Work required:
Start at the line below containing "The image size is (581, 320)." and stop at the line containing "Enable the Translation Memory category filter". Repeat every line of that stretch exactly, and nothing outside it.

Records for this task:
========================================================================
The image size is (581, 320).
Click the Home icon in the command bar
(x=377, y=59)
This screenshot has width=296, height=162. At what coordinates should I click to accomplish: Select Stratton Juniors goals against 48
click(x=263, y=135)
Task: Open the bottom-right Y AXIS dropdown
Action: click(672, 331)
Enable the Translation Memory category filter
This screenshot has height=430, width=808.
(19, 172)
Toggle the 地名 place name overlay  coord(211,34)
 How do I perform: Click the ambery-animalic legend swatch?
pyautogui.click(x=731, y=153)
========================================================================
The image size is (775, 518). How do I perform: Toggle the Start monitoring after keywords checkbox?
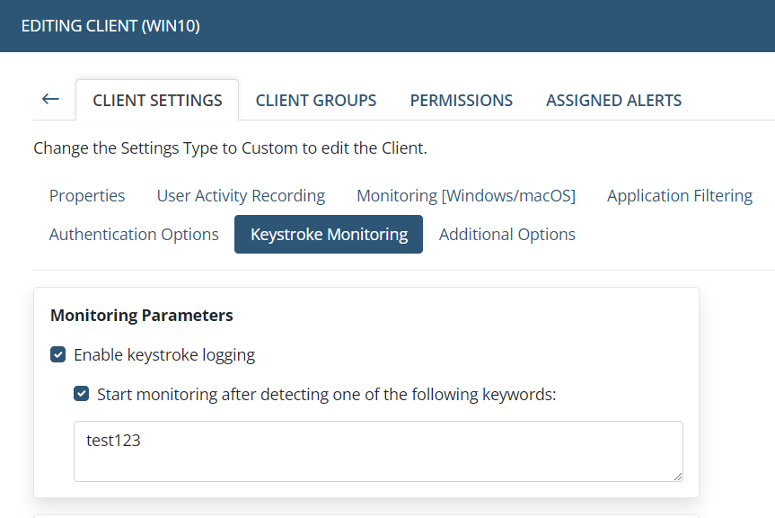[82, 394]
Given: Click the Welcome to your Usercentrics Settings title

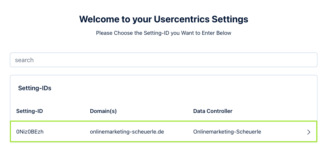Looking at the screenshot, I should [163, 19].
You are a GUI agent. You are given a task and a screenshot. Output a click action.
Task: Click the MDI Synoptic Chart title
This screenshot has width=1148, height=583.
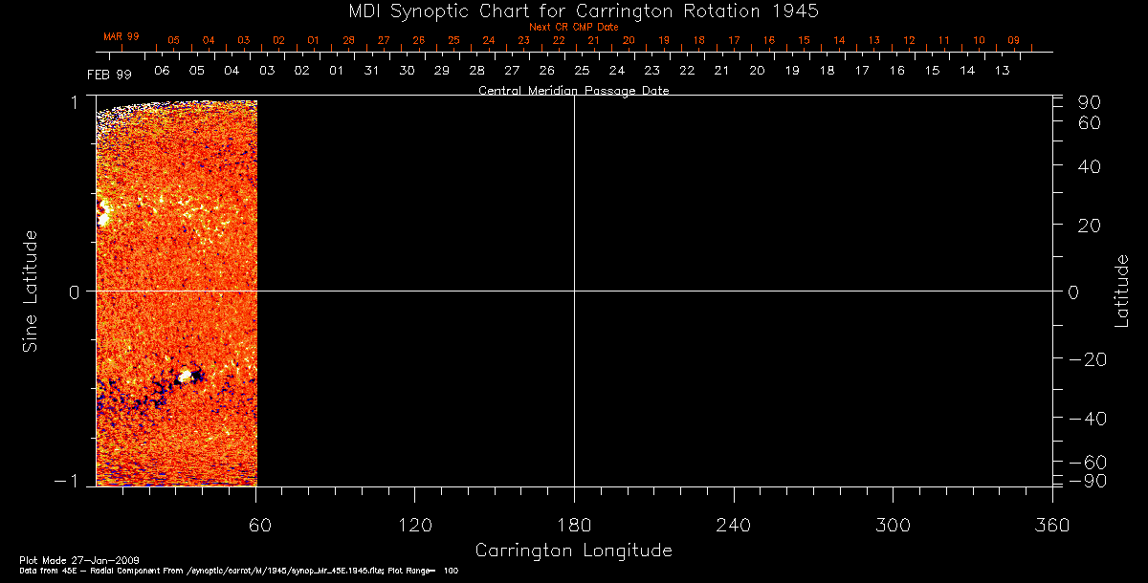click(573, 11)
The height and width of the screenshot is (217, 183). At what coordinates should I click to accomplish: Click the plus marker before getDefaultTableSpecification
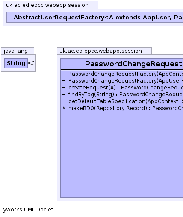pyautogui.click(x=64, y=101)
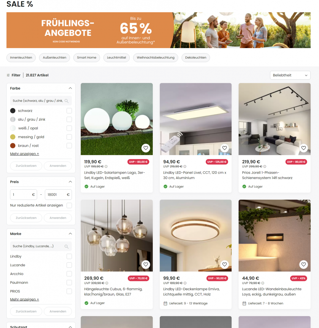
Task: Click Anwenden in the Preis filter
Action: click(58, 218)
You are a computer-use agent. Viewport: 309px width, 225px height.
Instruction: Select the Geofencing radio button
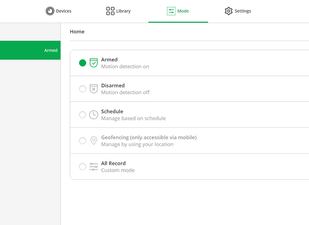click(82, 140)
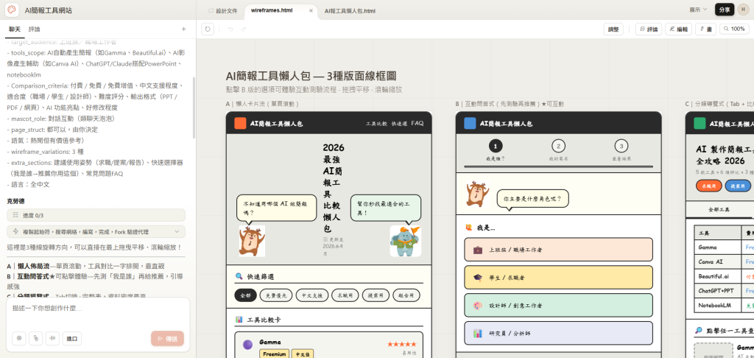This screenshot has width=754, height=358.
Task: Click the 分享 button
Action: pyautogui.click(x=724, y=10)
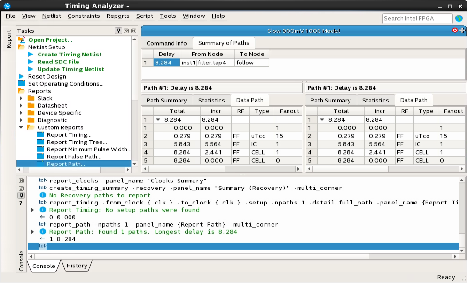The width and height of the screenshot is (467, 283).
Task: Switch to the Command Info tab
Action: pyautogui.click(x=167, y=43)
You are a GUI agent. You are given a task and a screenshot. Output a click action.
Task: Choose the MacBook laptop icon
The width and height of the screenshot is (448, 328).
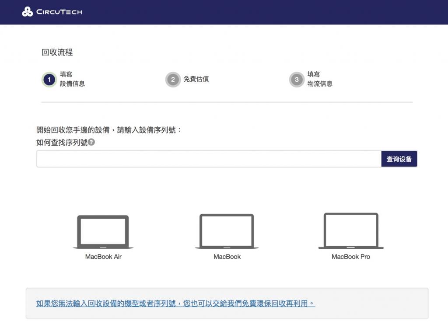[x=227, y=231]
========================================================================
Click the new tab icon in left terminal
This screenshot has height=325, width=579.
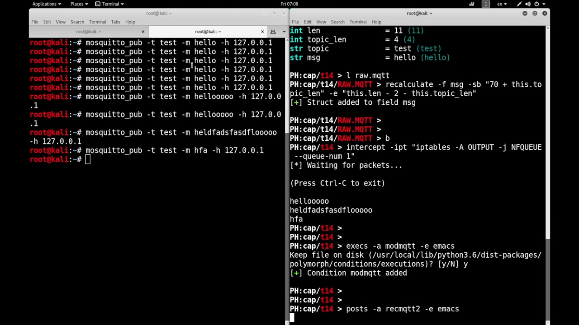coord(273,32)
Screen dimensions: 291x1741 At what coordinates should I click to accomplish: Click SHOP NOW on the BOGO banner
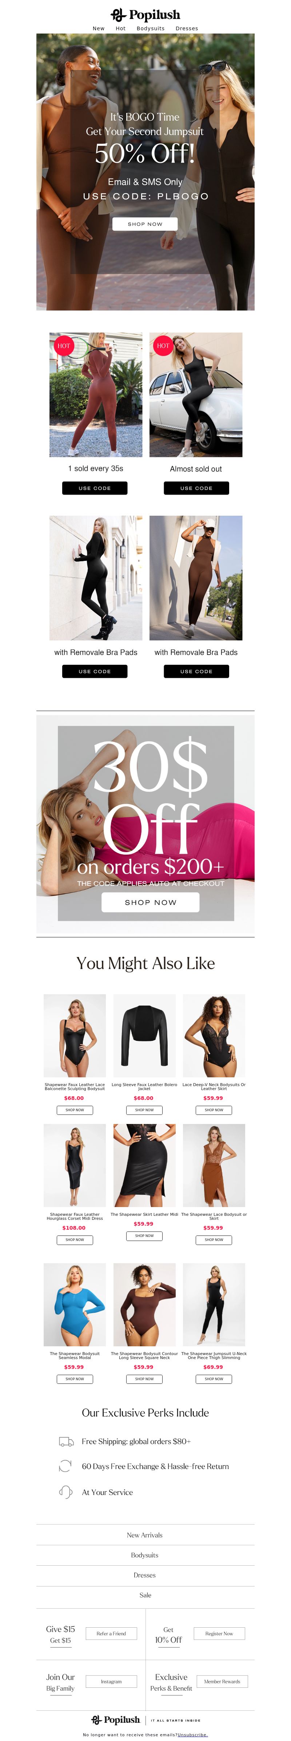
========================================================================
Response to the task:
The image size is (581, 320).
Click the Home icon in the command bar
(x=377, y=59)
This screenshot has width=296, height=162. At what coordinates should I click to accomplish: Select Stratton Juniors goals against 48
click(x=263, y=135)
Task: Open the bottom-right Y AXIS dropdown
Action: click(672, 331)
Enable the Translation Memory category filter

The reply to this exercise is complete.